As we later learned, Barbara Walters was interviewing Monica Lewinsky at nine o’clock that evening, and he didn’t want to miss a word.

In his general outlook if not his specific motive, our friend was not alone. On the contrary, American culture has been described as always en route to somewhere else, always busy and always in a hurry. And with the advent of e-mail, Twitter, and other forms of advanced technology, our habitual rush into the future has grown more furious than ever. Meditation is supposed to be about “stopping and looking”—or at least about slowing down. But to those attached to ceaseless forward movement, even an hour devoted to stopping and looking can become one more step on the way to somewhere else.

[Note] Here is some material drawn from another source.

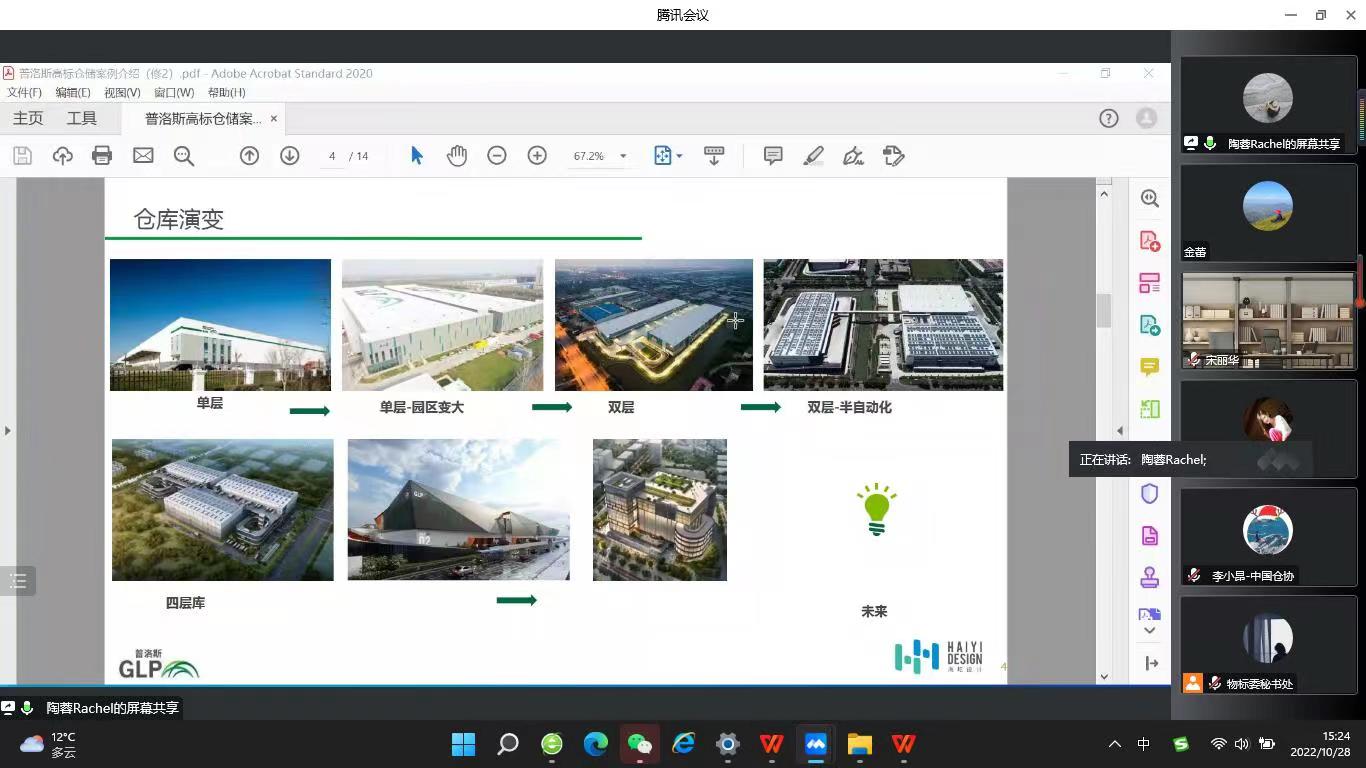This screenshot has width=1366, height=768.
Task: Go to next page arrow
Action: tap(289, 156)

The desire to be in some other place, and to get there as soon as possible, is both a symptom and a cause of a general anxiety, driving us into the future even as we fear it. Over the past decade a wide variety of people, including students, faculty, social workers, police, and clergy, have attended our Sunday-evening sessions. Some have come out of boredom, curiosity, loneliness, or a desire to find a deeper meaning in their lives.  But the root motive is often anxiety, which Thich Nhat Hanh has called the endemic illness of Western culture. Better get moving, its voices tell us. Better get meditating.

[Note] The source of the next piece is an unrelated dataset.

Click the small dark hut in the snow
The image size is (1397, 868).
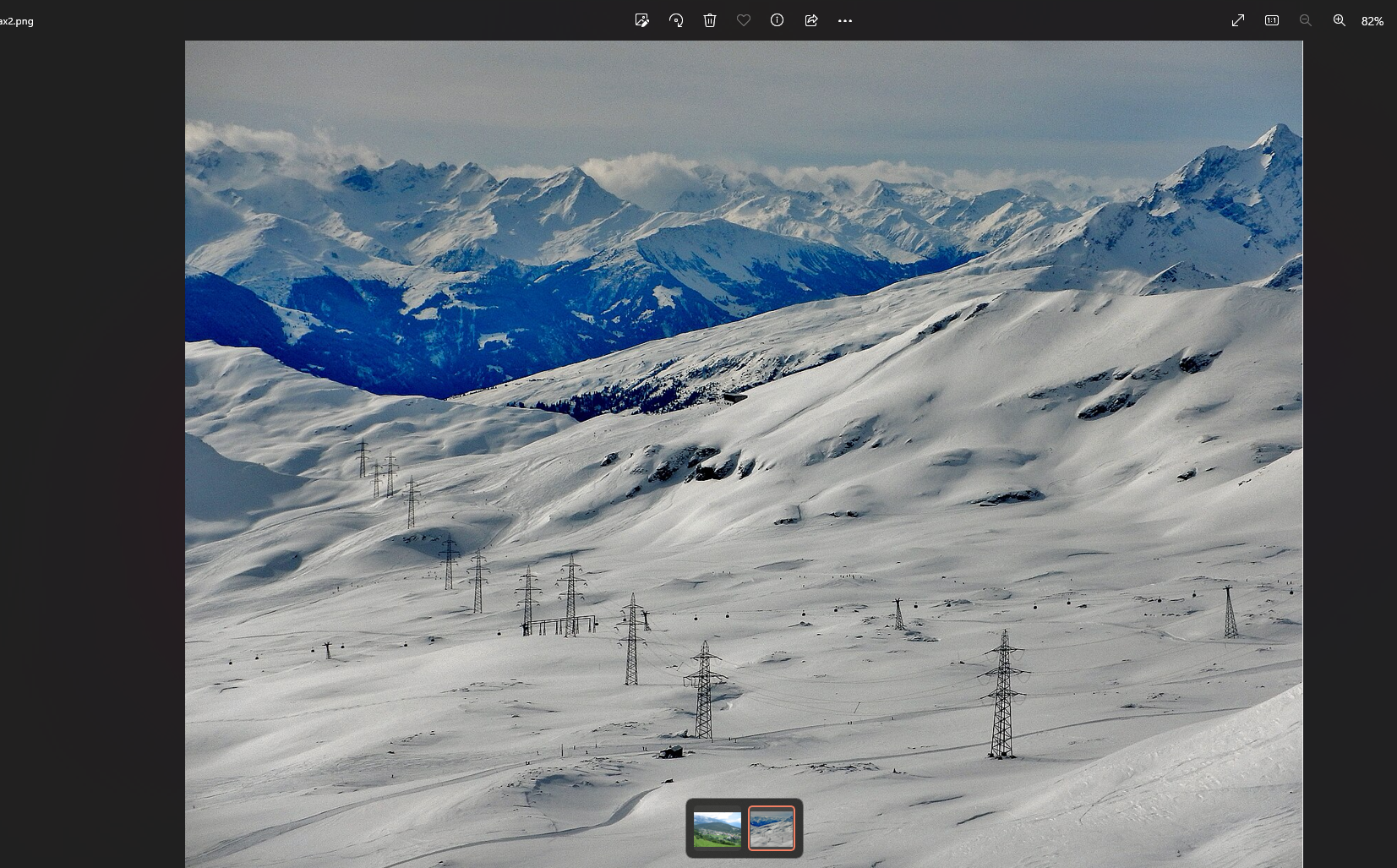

Zen meditation is not a panacea for anxiety, as sometimes thought, nor is it a drug-free cure. But the practice can provide an antidote, a countervailing force in our busy-busy lives. In the simplest form of Zen meditation, we sit as still and upright as we can manage, doing nothing but following the flow of our breath and paying attention to whatever is occurring, within us and around us. We note the tensions in our bodies, the eruption of a voice down the hall. We note a passing thought—where are my car keys?—or a remembered image. And we observe those impulses that urge us to keep moving—to get meditating—and hurl us into the future. When we have sat for awhile, our bodies begin to settle, and our thoughts arrive at a slower pace. And as we stop trying to control our environment, our immediate surroundings present themselves with greater clarity and vivacity. We feel more alive as well as more relaxed.

Such are the immediate benefits of Zen meditation, which may be felt in a matter of weeks. But it would be a mistake to think of Zen practice as merely a stress-reduction technique, or a mode of self-improvement, or a way of escaping from the world. The reduction of stress might better be viewed as a point of entry–a portal into an ancient contemplative practice. Over time, that practice teaches us to appreciate our lives, however hurried or fragmented their present state, and to align our anxious minds with things as they are, not as we would have them be. And rather than isolate us, the practice deepens our connection with other people.

I intend to say more about these matters in future essays. In the meantime, let’s get meditating.